Biking on the way home from the bridge and vultures, I continued to be able to stop some whirlpools almost in their tracks. I noticed how crucial the moments of just crossing over the lips or edges of whirlpools can be. During the time of the first word or two of inner speech within a new scenario that begins, or the first imagined scene at the start of imagery, when at the beginning of a slide into a whirlpool you can still get out fairly easily. Once you’re into a full sentence and quickly ensuing dialogue, with associated streams of imagery, then you’re caught. At the moment of slipping over the lip—at just that moment—with my newly found strength, I could quickly say, “I don’t need to be thinking about that now. I don’t need to be thinking about that now.” That strength to feel the lip and react helped keep me out of the whirlpools.

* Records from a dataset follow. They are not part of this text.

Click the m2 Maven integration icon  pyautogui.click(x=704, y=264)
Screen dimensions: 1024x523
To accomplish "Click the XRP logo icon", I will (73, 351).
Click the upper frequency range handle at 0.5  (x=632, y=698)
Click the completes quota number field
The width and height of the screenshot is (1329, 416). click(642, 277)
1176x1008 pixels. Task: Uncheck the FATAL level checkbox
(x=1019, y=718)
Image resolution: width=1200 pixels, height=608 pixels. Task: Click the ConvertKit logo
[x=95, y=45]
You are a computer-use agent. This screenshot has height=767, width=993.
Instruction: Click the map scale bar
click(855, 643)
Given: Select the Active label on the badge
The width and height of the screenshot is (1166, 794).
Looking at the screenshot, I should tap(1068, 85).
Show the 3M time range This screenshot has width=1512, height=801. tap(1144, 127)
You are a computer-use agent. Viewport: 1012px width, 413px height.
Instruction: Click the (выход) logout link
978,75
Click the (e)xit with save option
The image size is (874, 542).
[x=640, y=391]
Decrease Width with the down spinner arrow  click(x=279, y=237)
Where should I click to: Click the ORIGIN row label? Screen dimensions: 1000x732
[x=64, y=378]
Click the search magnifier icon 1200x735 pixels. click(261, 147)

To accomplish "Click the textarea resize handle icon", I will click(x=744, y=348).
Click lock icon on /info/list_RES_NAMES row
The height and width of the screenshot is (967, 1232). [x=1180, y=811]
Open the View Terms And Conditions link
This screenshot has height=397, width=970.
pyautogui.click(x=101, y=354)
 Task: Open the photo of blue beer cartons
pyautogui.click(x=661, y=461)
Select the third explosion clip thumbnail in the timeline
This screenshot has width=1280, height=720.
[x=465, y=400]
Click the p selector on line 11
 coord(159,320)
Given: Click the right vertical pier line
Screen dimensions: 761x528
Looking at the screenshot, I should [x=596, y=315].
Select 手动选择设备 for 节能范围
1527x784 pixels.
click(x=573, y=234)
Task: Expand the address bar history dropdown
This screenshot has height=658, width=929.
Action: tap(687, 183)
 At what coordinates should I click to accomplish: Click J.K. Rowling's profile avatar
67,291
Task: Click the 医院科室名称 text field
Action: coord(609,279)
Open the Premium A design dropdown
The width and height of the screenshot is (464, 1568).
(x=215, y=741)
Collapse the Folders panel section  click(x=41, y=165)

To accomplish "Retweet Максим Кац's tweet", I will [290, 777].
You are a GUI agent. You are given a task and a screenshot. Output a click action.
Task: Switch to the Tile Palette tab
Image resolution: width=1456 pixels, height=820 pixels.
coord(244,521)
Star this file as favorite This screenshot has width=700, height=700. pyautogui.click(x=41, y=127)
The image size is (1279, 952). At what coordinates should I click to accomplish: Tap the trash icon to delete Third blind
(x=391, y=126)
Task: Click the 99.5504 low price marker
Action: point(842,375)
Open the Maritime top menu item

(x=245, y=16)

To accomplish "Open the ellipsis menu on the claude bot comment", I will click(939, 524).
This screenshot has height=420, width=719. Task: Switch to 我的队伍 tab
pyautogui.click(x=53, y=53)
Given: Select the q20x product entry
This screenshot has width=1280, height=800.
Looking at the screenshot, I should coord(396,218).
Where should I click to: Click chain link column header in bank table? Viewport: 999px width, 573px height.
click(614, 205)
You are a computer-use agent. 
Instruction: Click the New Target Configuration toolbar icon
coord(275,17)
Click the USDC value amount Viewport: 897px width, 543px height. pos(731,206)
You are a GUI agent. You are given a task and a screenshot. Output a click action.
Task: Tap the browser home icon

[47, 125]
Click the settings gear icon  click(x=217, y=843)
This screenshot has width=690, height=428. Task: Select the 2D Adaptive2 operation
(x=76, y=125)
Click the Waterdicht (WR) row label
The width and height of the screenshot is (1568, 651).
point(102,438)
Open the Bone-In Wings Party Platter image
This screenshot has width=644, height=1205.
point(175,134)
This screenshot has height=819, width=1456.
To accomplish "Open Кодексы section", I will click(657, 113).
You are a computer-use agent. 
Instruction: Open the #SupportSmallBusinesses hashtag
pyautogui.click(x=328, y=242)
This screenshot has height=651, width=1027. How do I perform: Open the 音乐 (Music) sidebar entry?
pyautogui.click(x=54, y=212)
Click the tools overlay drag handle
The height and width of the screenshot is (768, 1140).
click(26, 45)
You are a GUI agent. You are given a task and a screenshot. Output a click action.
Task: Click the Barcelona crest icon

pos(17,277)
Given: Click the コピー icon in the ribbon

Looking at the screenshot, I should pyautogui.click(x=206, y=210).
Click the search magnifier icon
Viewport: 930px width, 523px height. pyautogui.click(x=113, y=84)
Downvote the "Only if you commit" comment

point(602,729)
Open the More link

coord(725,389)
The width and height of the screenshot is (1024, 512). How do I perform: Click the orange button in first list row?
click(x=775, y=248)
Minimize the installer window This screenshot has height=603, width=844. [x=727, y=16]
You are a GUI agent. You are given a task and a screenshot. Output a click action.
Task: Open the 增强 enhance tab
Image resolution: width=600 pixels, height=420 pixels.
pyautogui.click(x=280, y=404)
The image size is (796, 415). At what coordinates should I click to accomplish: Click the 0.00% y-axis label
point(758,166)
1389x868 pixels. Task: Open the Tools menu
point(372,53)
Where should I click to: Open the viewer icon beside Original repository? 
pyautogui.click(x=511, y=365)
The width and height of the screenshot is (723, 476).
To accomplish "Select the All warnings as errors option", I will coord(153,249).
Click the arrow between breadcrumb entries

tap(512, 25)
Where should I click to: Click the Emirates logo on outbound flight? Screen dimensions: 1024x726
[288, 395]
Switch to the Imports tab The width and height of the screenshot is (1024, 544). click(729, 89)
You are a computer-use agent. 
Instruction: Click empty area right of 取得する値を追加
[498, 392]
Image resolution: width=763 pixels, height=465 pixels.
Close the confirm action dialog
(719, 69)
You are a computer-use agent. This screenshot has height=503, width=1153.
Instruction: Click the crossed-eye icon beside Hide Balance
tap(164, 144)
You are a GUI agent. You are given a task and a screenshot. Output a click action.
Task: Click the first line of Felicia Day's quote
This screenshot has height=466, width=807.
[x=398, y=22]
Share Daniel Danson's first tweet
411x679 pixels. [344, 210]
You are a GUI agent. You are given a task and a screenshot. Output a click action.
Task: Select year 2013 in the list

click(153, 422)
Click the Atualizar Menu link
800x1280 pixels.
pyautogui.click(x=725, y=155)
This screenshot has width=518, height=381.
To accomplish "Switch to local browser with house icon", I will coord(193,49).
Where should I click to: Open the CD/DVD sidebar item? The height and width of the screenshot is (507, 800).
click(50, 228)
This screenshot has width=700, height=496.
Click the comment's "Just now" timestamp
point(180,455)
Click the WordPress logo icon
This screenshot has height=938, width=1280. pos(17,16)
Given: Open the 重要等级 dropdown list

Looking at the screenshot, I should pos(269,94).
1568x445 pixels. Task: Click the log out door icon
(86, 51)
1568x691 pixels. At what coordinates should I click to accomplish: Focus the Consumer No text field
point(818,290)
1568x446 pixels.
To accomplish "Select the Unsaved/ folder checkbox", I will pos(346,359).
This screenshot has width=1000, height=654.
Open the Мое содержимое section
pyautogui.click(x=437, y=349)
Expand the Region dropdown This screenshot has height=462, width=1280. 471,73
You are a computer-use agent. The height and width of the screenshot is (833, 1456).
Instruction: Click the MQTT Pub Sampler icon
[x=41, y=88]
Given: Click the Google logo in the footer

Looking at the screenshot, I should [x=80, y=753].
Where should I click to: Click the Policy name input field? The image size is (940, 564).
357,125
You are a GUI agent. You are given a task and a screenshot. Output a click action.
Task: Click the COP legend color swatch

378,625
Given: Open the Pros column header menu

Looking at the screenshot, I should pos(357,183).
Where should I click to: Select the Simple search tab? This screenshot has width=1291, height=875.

Do we sometimes go into the whirlpools because of boredom? If so, then that presents a very tricky situation, because that means we value the ease of drifting in and out of the whirlpools. To actively reject this easy, default situation, we have to gain something from the whirlpool-free state. We might free ourselves from anxiety—because the whirlpools often contain that, too. We free ourselves from being swirled around and basically determined by our unconscious responses. We know the kind of trouble that gets us into. It gets us into war for one thing. It gets us into difficult relationships full of negative emotions. It gets us, as the psychologist Keith Stanovich would say, into serving our genes rather than our conscious self. It might also get us into what is many times right for us, given that the possibility of having whirlpools must be an inherent capability of our human brains human. Of course, it is difficult to define what is the self that we want to serve and who is I that sets up the self that we want. That gets all circular and paradoxical. But that doesn’t mean it’s not all worth trying to figure out, because who we are ultimately may be largely circular, and thus exploring circularity is a pattern on the way to new knowledge. We deepen the experience of existence when we develop mental contents able to look at mental contents, when we think about thinking, when we are aware of awareness.
After returning home (it was by then quite dark), I grabbed my camera and walked back outside to attempt, unsuccessfully, to take a photo of the night sky. I had a couple whirlpools. There I was, mentally telling a colleague in the upcoming autumn at the university that I had some ideas to share from the summer . . . and before hardly time at all passed, I was pulled into a rehearsed scenario with him, with . . . some pride . . stop . . . but also excitement and gladness . . . a mixed bag of mental contents. Anyway, I didn’t need to be thinking about that now, I told myself. Then I thought how I should copy the evening’s tape for a sister and let her analyze the ideas . . . stop . . . I didn’t need to be thinking about that now. There is so much that I don’t need to be thinking about.
The metaphor of the system of whirlpools, by itself, is not going to be enough. I can already feel myself being sucked into whirlpools as the normal state, including the state of obsessing about whirlpools. The mental whirlpool-creating structure that is grooved within me is too deep to change immediately. It’s a product from an entire life, and, as I’ve said, seemingly necessary for humans. This is going to be hard work.